Update: People leaving us have changed their mind for Home::1 and people that left us are coming back for it. Wow!

If I was running BT, how would I have solved it?

SFI charges are a pain - so how did they happen and what is the real solution?

Someone asked me, if I ran BT, what would I have done differently to stop these problems?

The basic problem is the service BT provide, which is one-sided. They have a modem at the exchange and the end user or ISP provides a modem. If they work, then good. If not, then there is no way to really be sure who's at fault. The service is provided "at the master socket", but to test at that point is expensive for BT as they have to send an engineer.

The result is ISPs ordered engineers, because they were free, even when it was end user problems. BT retaliated by charging for engineers when proved to be end users fault. Except they went too far and charged when they could not find a fault in BT, so assuming end user is cause (not proving). They also refused to meet at the handover point - i.e. to test where the service is delivered - insisting one orders an optional engineering service without proving it was not a BT fault first. There have been many shots fired both ways in this war, and it is still an issue. The latest is over co-op calls from engineers, but the battles will keep going forever I am sure.

So really, what should be done. What is the right way to do this? What would I have done?

The answer is very simple, and probably not actually stupidly expensive. See the picture. It is of a faceplate splitter and of a small DSL modem. The ADSL chipsets are getting smaller and more integrated all of the time. You can see how a DSL modem could fit in the space of one of these splitters with very little effort.

What we need is a faceplate DSL modem with Ethernet PPPoE jumbo frame (either talking PPPoA on the wire or jumbo frame bridging). Preset to BT's settings of 0/38. No config pages, nothing. If acting as a PPPoE endpoint then it could do with some PPPoE negotiation options (lets write an RFC) to allow an attached router to set alternative options for the line, and to get sync status, but the default should be a proper PPPoE endpoint supporting full 1508 PPPoE (1500 payload). If bridging, it does not need these options even.

It probably needs a power jack on the side as I doubt it can, yet, be line powered. For bonus points make it work on PoE as well.

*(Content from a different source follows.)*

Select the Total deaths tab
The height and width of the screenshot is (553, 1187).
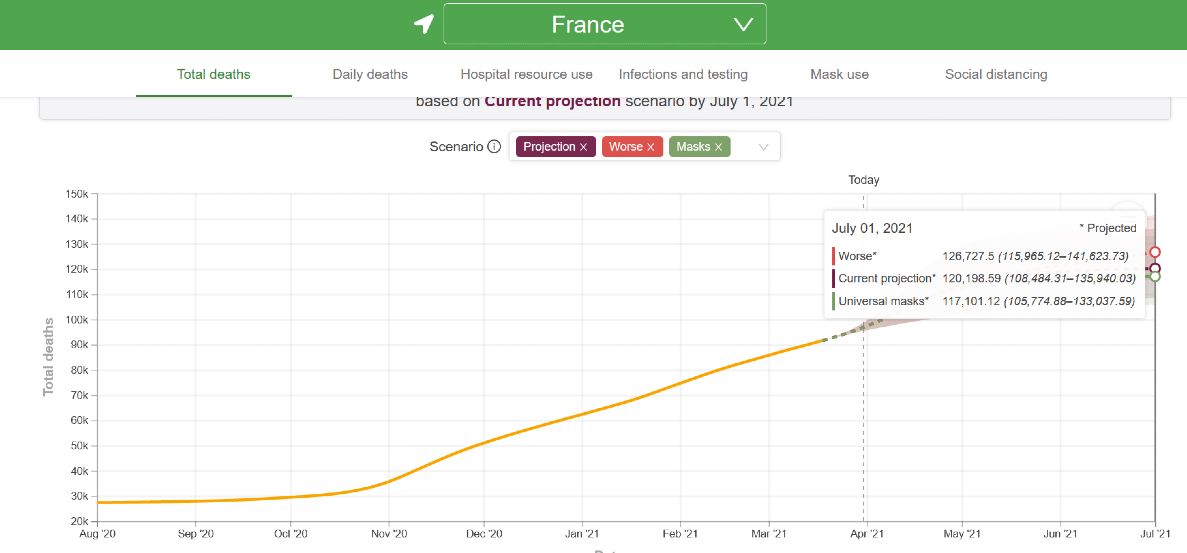214,74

Importantly it also needs back-end OAM type tests allowing BT to see line status, carry out low level echo tests on the ATM side, and even do tests out on to the Ethernet port including basic TDM (which is standard in many Ethernet chipsets). It must be able to do good quality line level testing and test beyond the handover point on the Ethernet (so confirming cable presence, length, number of pairs, far end connected, etc).

These need to be mass produced and made a standard Openreach level service that plugs in to GEA in the exchange. BT need to provide tests to check the line and Ethernet port. The faceplate itself could be self install of the BT modem, or engineer visit, but self install makes a lot more sense.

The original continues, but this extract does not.